We were still in Fort Lewis, Washington, [General Douglas] McArthur had just driven the North Koreans north to the Yalu River and he said everybody was going to be home by Christmas because the war was over - they had won the war.

Then all of a sudden, we were halfway across the Pacific and we learned that the Chinese army had invaded North Korea and the Americans were retreating southward. So suddenly we were in a war, whereas we had been sent just simply as a peacekeeping kind of outfit. So that's, that sort of surprised us, we were halfway across the Pacific that we were suddenly going to war.

No, there was no regrets. Remember all Canadians were volunteers and we volunteered to go to the Korean War. A lot of the Americans found that incredible. They were mostly reservists and conscripts. When we told them we were volunteers they were - it was disbelief. They said, “You guys must be crazy.”

Well, we went on a boat called the [USNS Private] J.P. Martinez which was an American Liberty ship sort of welded together. And it was the Pacific in the wintertime and it was very rough, even the crew was seasick. And I lay in my bunk from Seattle to Hawaii, I was sick all the way there, and I just lay on the bunk with my rifle. And it wasn't very pleasant. It was a very basic kind of ship. We were several bunks deep and it wasn't very comfortable. In a place like that there was a lot of body odour because there's no air circulation of air and you've got several hundred people sleeping essentially one room with a bunch of bunks and you don't exactly have showers every day or anything. It's just not a very pleasant atmosphere.

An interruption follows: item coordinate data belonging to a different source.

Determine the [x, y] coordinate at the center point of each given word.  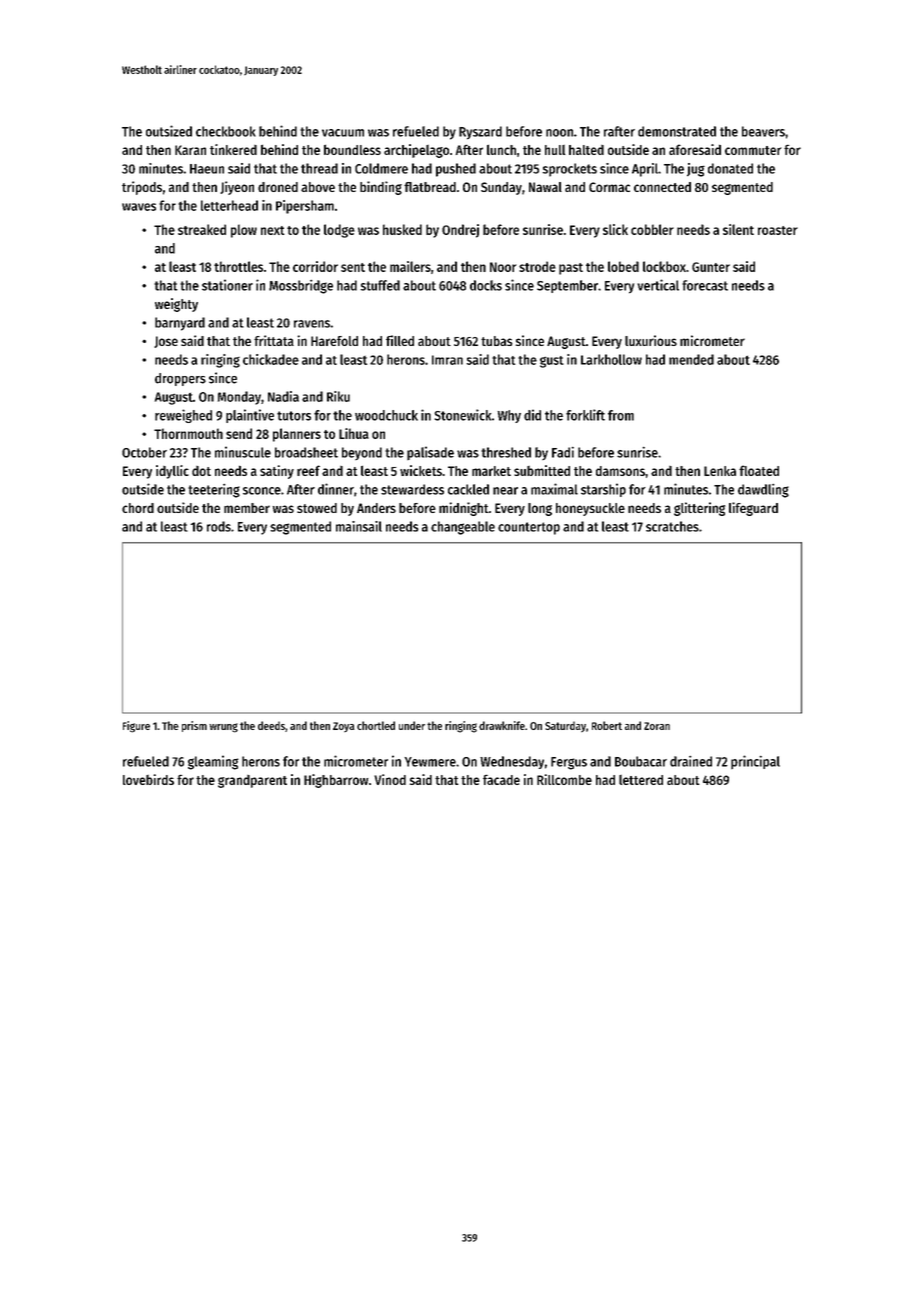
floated [759, 470]
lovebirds [148, 779]
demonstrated [677, 131]
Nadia [283, 396]
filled [400, 340]
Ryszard [480, 133]
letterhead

Well, we spent, I forgot now, maybe a month, six weeks hunting guerillas in local hills, which we found some. But then we went into the line in mid-February of 1951. The first thing we found was about 70 American soldiers that had been shot and bayonetted by the Chinese. Apparently they had not posted a sentry, they just fell asleep in their sleeping bags and the Chinese arrived during the night and killed them all. And they were black soldiers, negroes they were called in those days, and they were all frozen solid. It was 30-40, maybe 30 below zero and they were just frozen like black marble statues. So I had never seen a dead person before so it came as quite a shock, and I didn't eat anything for about three days. And we all, we were all shocked. That's the first time we arrived on the line and we found these guys were scattered all over the field and they were all naked mostly. Even their ring fingers were cut off in some cases, the Chinese took everything.